Skip to CR’s tips on what you can do, read on for more details about our investigation and what we found.
To get our testing started, we employed the help of one of our Digital Lab experts’ canine companions, a rescue hound named Door (shown below). This worked because we did not need any actual human genetic testing results. Using Door’s generously donated DNA sample allowed us to undertake this data privacy research without having to turn over any human’s genetic information (and allowed Door to receive multiple extra treats of cheese for being a very good girl).
Door the Dog. Door the Dog.
We bought a test kit from each company and used a sample of Door’s saliva or a jowl swab to register and mail in the test kits, allowing us to create an account with each company and gain access to the parts of each of their websites and Android apps that consumers typically see in the course of using these services. (In case you’re curious: It seems the companies were not fooled by the dog saliva. None of the kits returned a successful result; all said that the samples couldn’t be processed.)
Working with AppCensus, a privacy research company with whom we’ve collaborated on other investigations, we used specially programmed Android phones to watch which outside companies received data from the apps as we used them, and checked to determine which privacy permissions were declared in each app. We also ran a static analysis of each app—meaning we ran automated tests that examined selected parts of the source code. We also conducted an analysis of the network traffic occurring while we accessed the websites of each service while buying the DNA kit and while logged in to the service. Based on observations across these analyses, we then evaluated how well the apps’ privacy policies matched what we observed while testing. 
Again, our analytical tools can’t reveal what companies are doing behind the scenes to store and protect the actual genetic information you give to them, and the additional information they collect.
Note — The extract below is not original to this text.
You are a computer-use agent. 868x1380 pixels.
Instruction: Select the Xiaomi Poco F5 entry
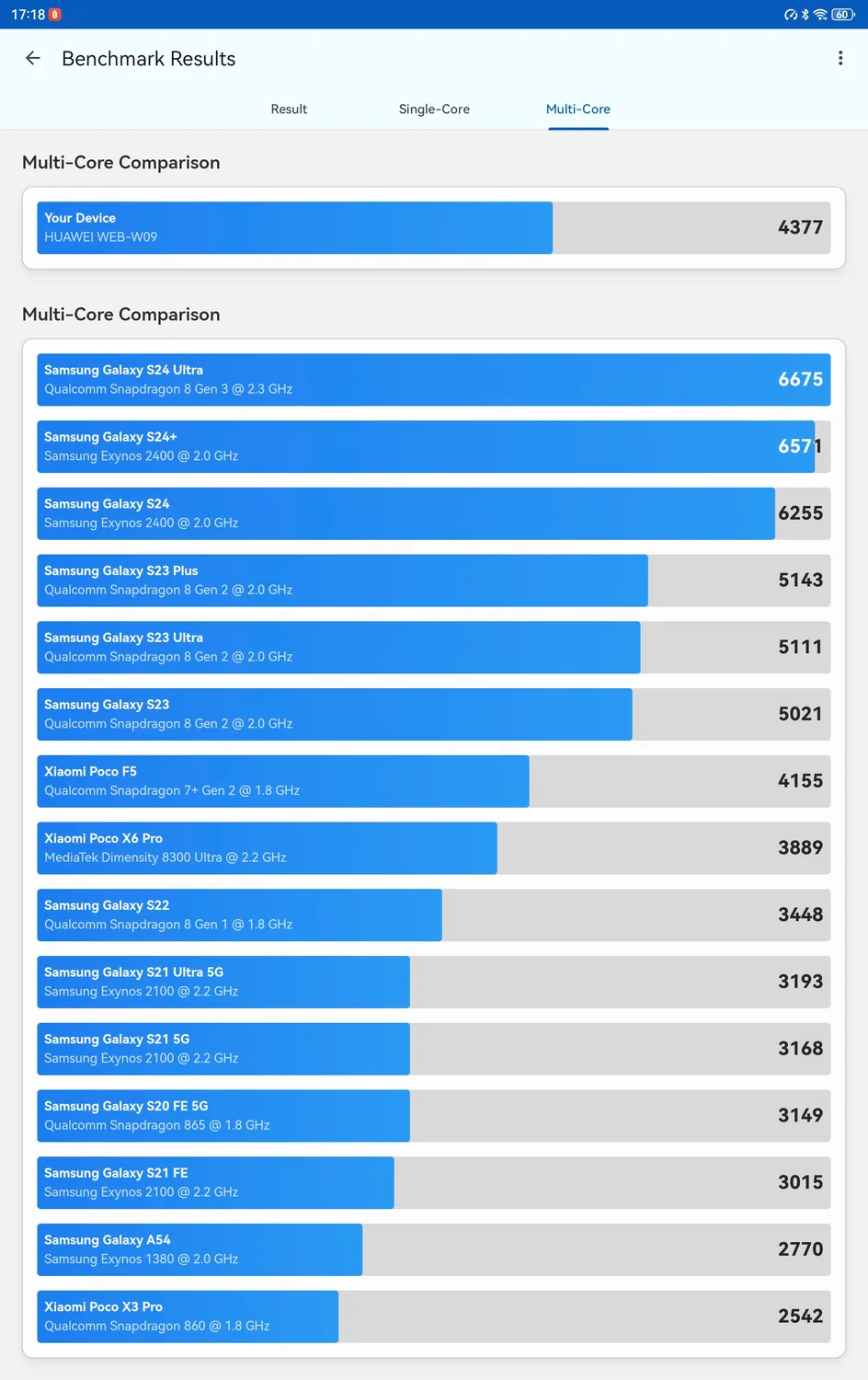click(x=433, y=781)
Still, along with analyzing companies’ stated practices around safeguarding DNA data, our analysis of app and web traffic and permissions can provide a sense of how companies handle all the other kinds of personal and sometimes health-related data that consumers share.
Our findings fall into three main categories: expansive permissions granted to companies regarding DNA (and non-DNA) data when consumers opt in to research, overcollection of non-DNA data, and oversharing of non-DNA data.
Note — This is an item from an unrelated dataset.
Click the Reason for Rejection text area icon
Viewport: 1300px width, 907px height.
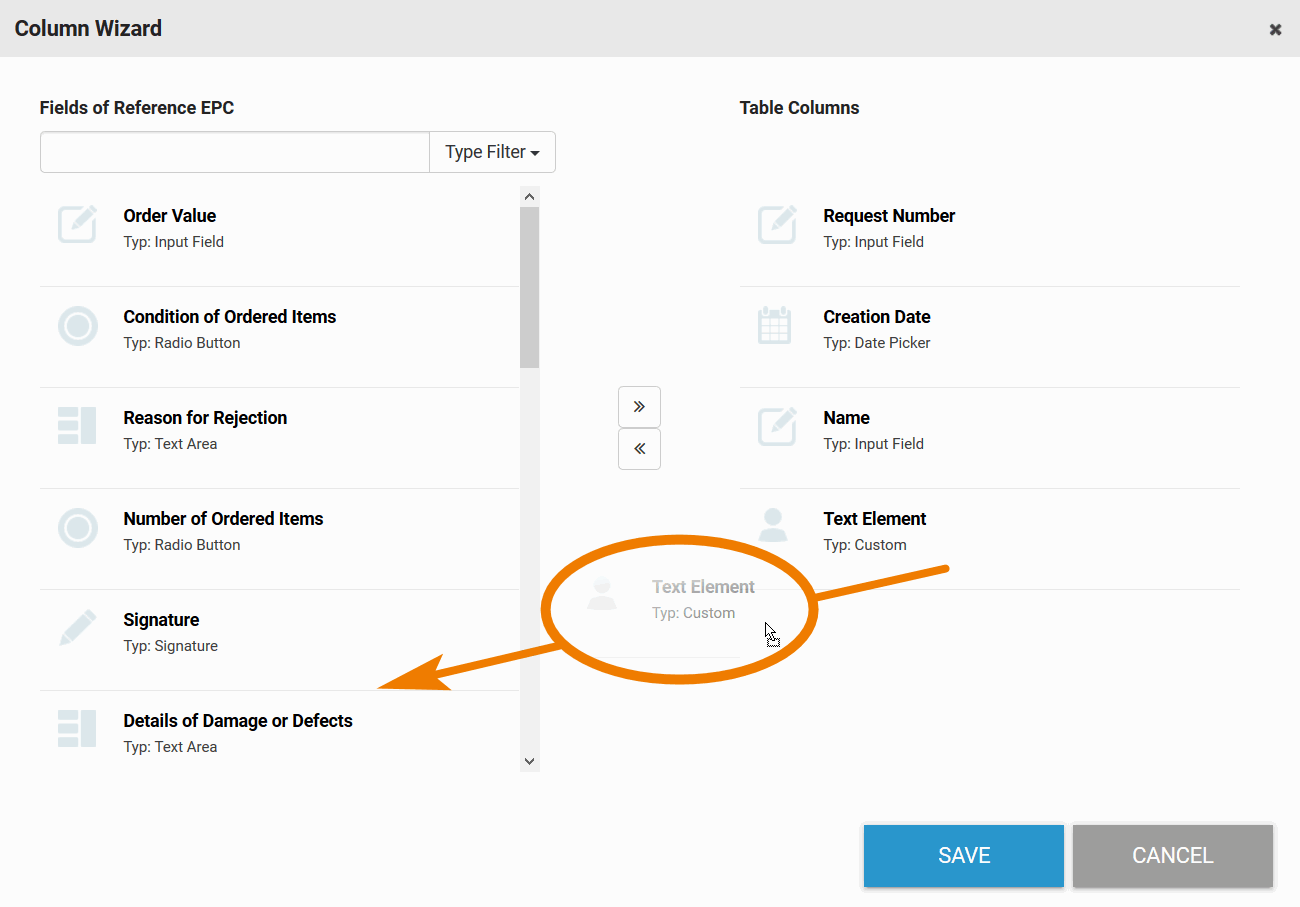[78, 427]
Expansive Research Permissions
The five companies whose apps we evaluated say they provide customers the option to opt into “research” conducted with the use of customers’ de-identified or aggregated DNA and other data. But our experts say that this research may in some cases not be the kind of altruistic research customers imagine, and that opting in can mean sharing with third parties more than just your de-identified DNA. While our analysis found that the protections for a person’s DNA data for the most part appeared relatively solid, opting into research opens up potential vulnerabilities. 
We closely evaluated the policies regarding research and the informed consent forms for four of the five companies in our study: 23andMe, Ancestry, GenoPalate, and MyHeritage. (We excluded CircleDNA from this part of the analysis because its platform does not allow access to the full user interface without valid DNA test results; therefore we were unable to view the company’s research consent form or evaluate the user experience of a typical customer.)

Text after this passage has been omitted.